- [What the task requires]
Transcribe every line from the one containing "Task: Click the" through the end of the records below, exactly, but not the pictures.

*** Provided data ***

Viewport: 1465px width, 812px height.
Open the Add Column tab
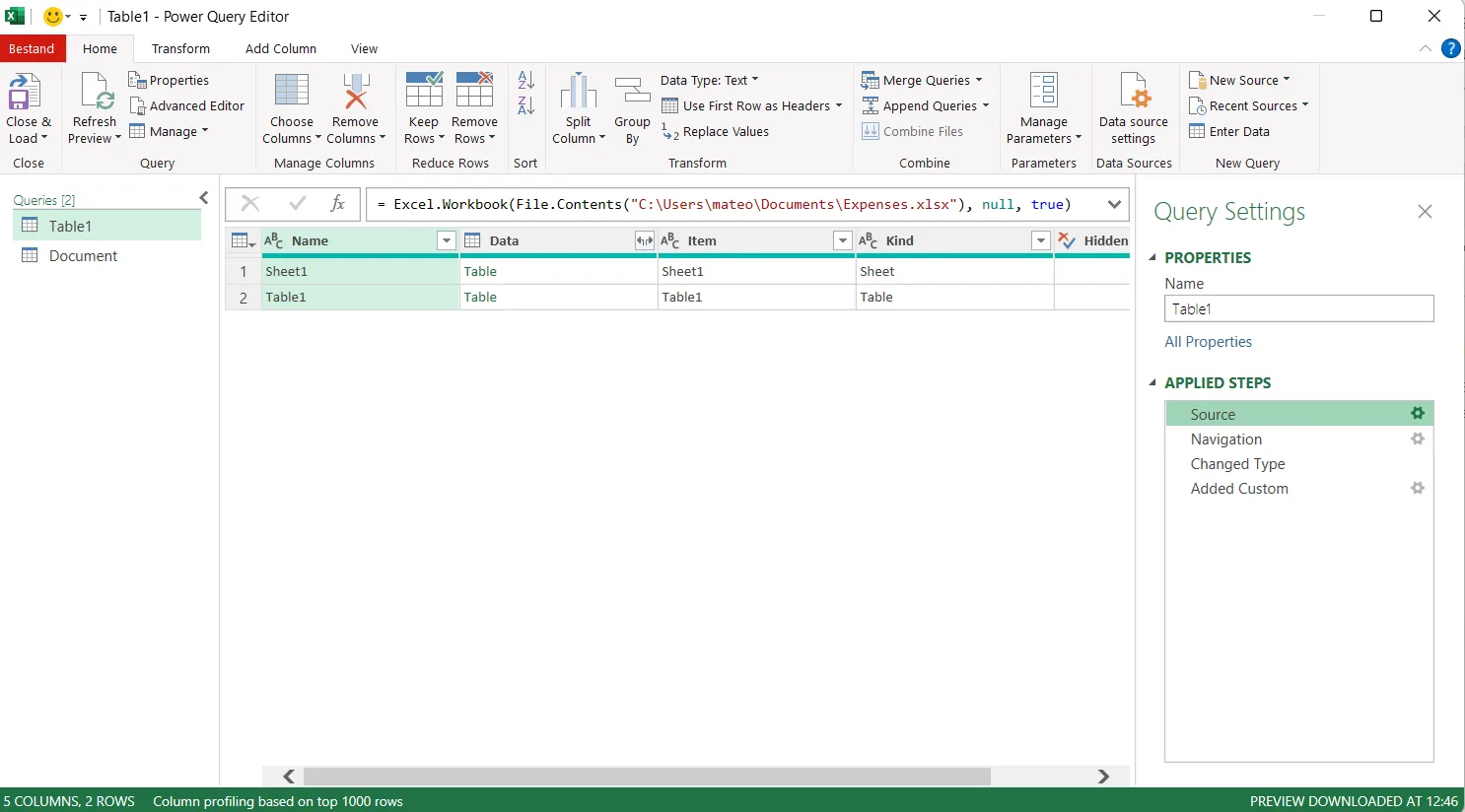click(281, 48)
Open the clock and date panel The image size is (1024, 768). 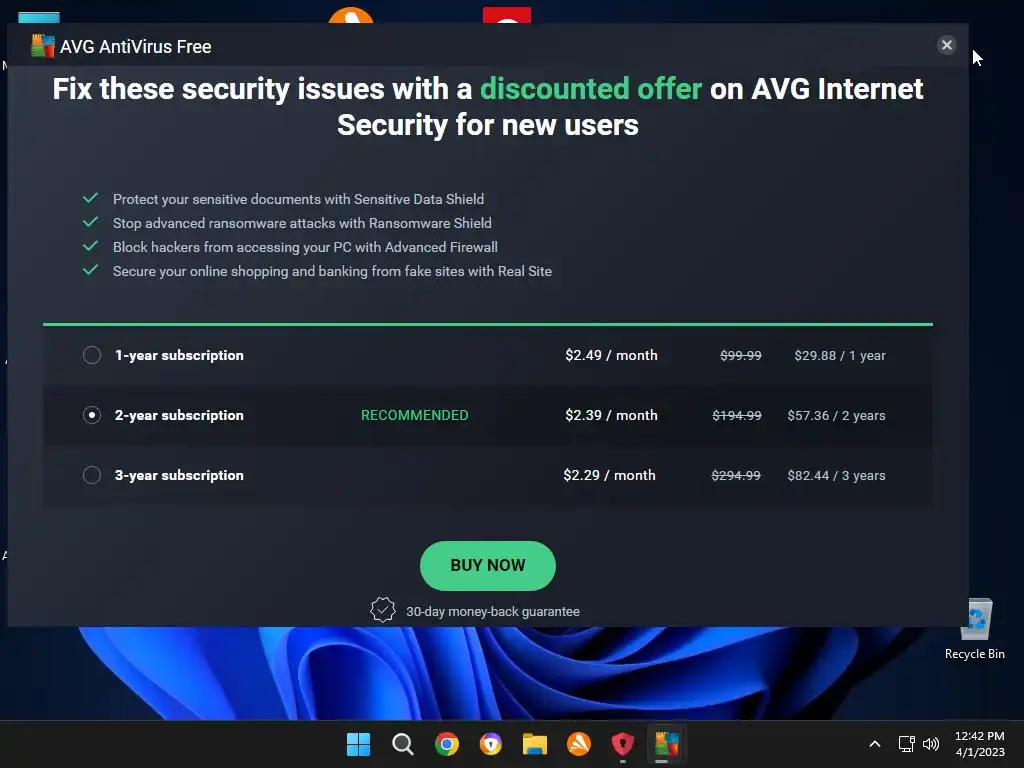[979, 744]
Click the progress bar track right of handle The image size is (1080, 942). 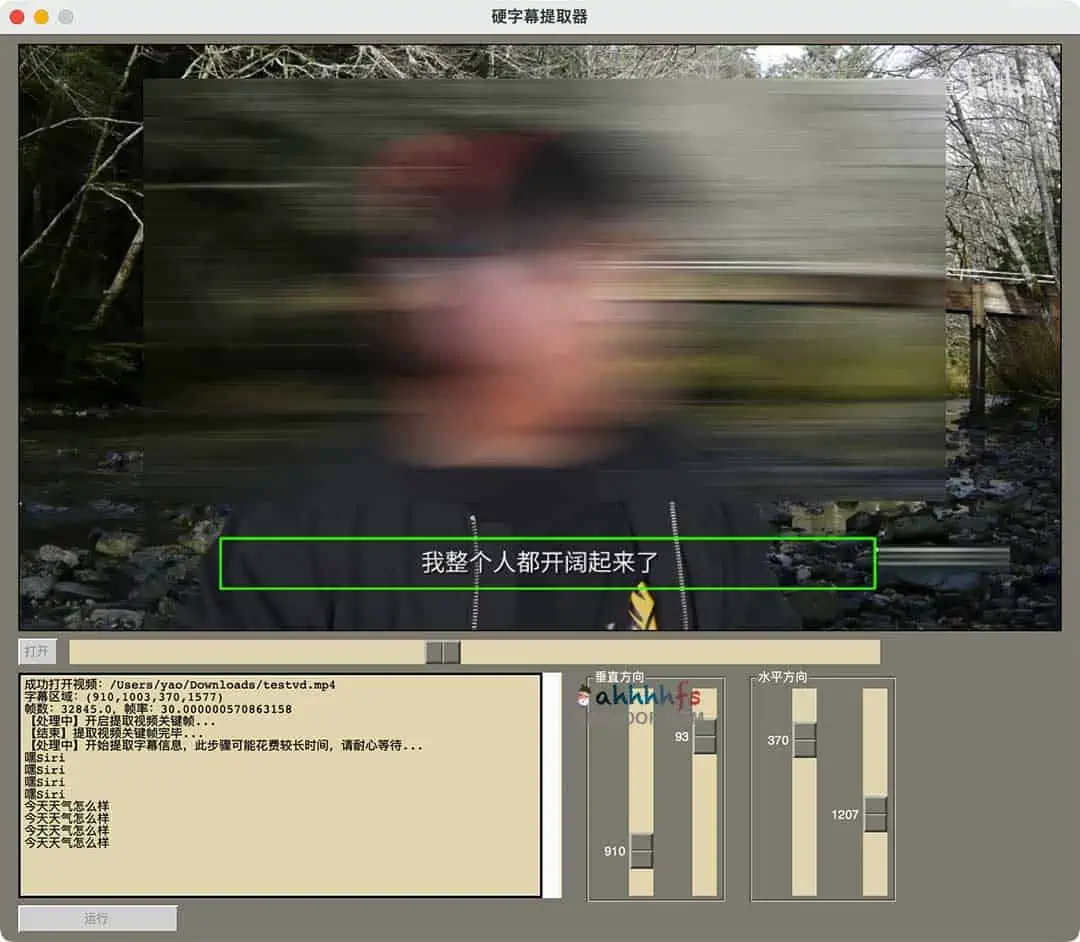(x=670, y=652)
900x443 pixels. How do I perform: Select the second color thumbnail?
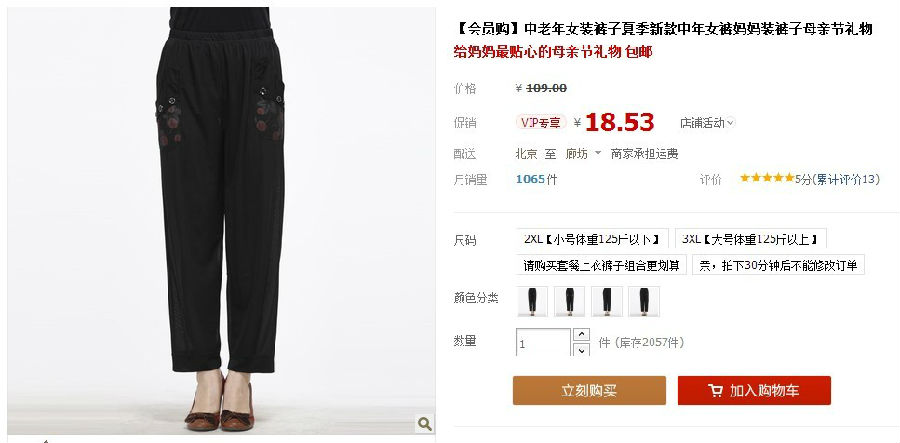(569, 301)
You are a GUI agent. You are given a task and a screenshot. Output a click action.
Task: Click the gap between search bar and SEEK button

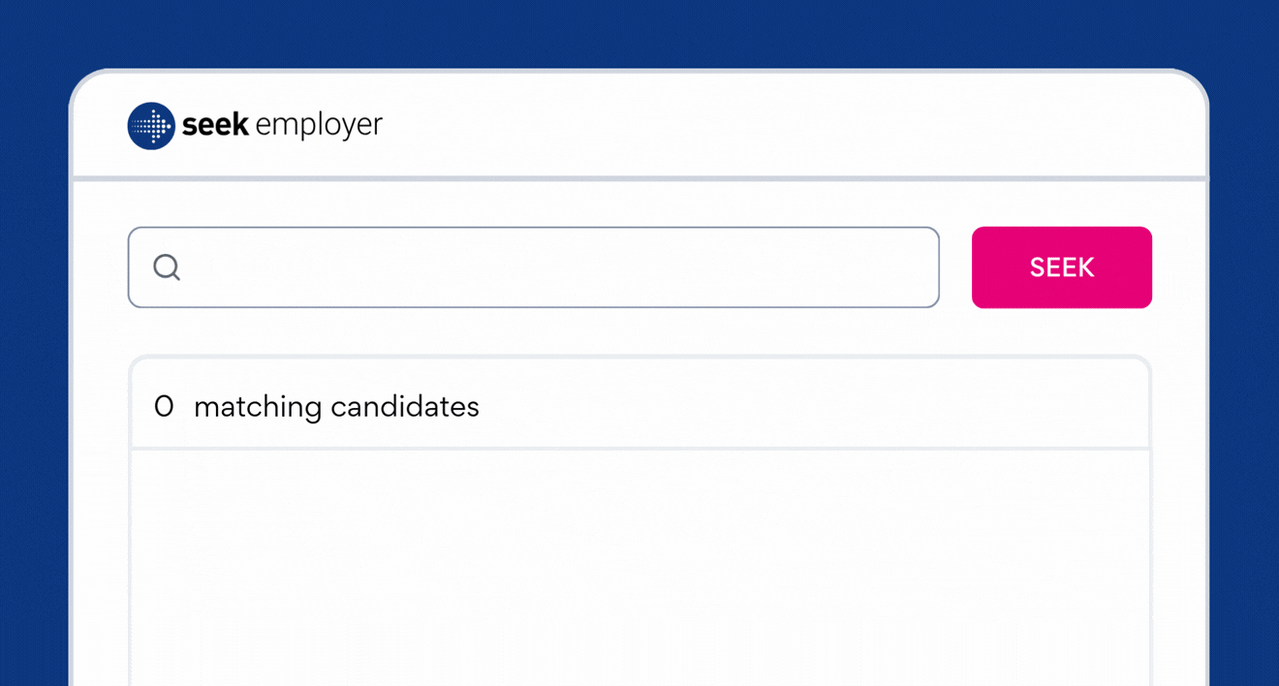click(x=956, y=267)
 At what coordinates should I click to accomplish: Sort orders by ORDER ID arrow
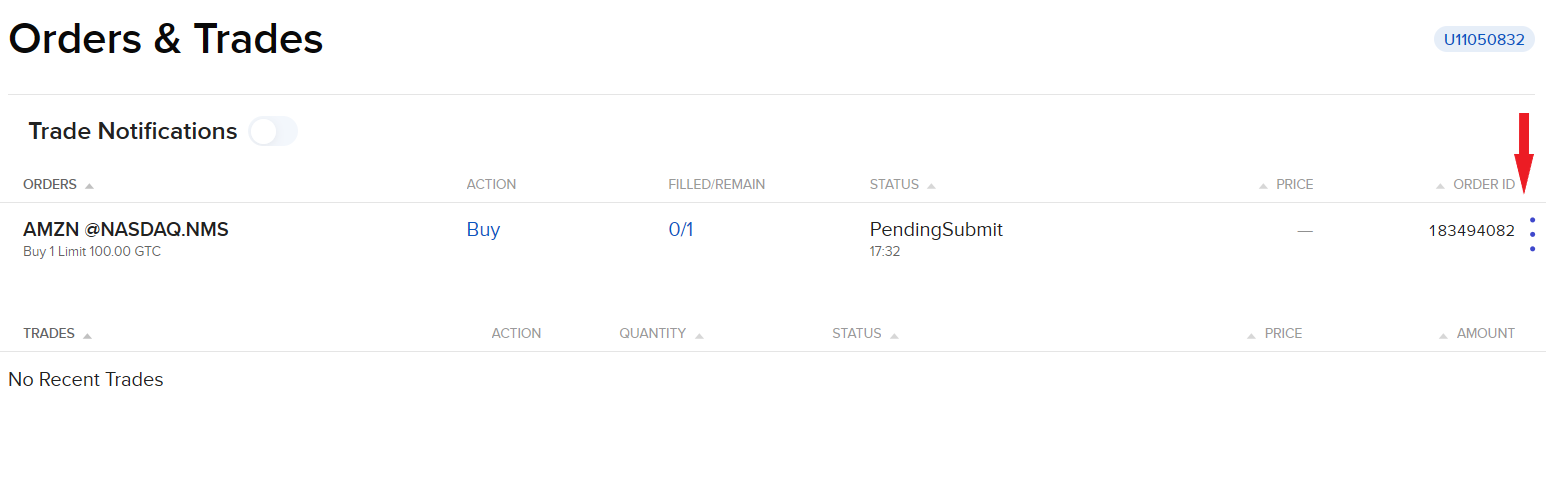(x=1440, y=186)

*** End of Provided data ***

- [Solution to this problem]
Task: Click the gap between search bar and SEEK button

click(x=956, y=267)
 At what coordinates should I click to accomplish: Sort orders by ORDER ID arrow
(x=1440, y=186)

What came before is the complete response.